KANSAS CITY, Mo. — The Agriculture Council of America (ACA) is calling upon seventh to twelfth grade students to submit an original essay of 450 words on the importance of U.S. agriculture. This year’s theme is “Growing our energy: Alternative fuels from agriculture,” and the deadline for entries is Feb. 15.
Teachers are asked to encourage this year’s participating students to focus their essays on the changing face of farming and the U.S. economy as it relates to ethanol, biodiesel and energy issues.
In 2005, nearly 1,200 entries in the nationwide Ag Day Essay Contest focused on the theme “Keep America Bountiful.” Expectations are even higher for 2006.

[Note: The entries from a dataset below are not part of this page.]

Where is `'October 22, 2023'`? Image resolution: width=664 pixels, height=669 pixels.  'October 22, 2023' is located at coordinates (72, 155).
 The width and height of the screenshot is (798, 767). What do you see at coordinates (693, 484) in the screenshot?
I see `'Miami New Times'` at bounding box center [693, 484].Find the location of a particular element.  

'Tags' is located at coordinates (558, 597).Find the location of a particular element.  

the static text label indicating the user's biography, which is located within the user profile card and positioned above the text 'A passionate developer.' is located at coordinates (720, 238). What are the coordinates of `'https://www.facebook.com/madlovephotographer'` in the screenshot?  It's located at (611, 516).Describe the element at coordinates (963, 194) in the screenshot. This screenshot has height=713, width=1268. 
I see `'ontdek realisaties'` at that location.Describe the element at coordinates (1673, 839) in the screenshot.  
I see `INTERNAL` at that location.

This year’s national winner will receive a $1,000 prize and a roundtrip ticket to Washington, D.C., to be recognized during the March 20 Ag Day Luncheon held at the National Press Club. At the luncheon, the winning essayist will have the opportunity to join with industry representatives, members of Congress, federal agency representatives, media and other friends in a celebration of agriculture. Statewide winners of the contest will also be selected. Each will receive a $100 prize.
This is the 33rd anniversary of National Ag Day. The goal of the ACA is to provide a spotlight on the agriculture, food and fiber industry the first of each spring (National Ag Day), to help consumers understand not only how food and fiber products are produced, but to celebrate accomplishments in providing safe, abundant and affordable products.
All entries should be sent to: Ag Day Essay Contest (MC), 1201 NW Briarcliff Pkwy., Ste. 200, Kansas City, MO 64116, or firstname.lastname@example.org.
The Ag Day Essay Contest is sponsored by: DuPont, Case IH, The Council for Agricultural Science & Technology, High Plains Journal, National Association of Farm Broadcasters and National Agri-Marketing Association.
“Participating sponsors are once again proud to be a part of this important celebration of agriculture,” said Mike Ricciuto, DuPont Crop Protection global communications director. “Now, more than ever, it’s important to recognize the essential role of agriculture in maintaining a strong economy.”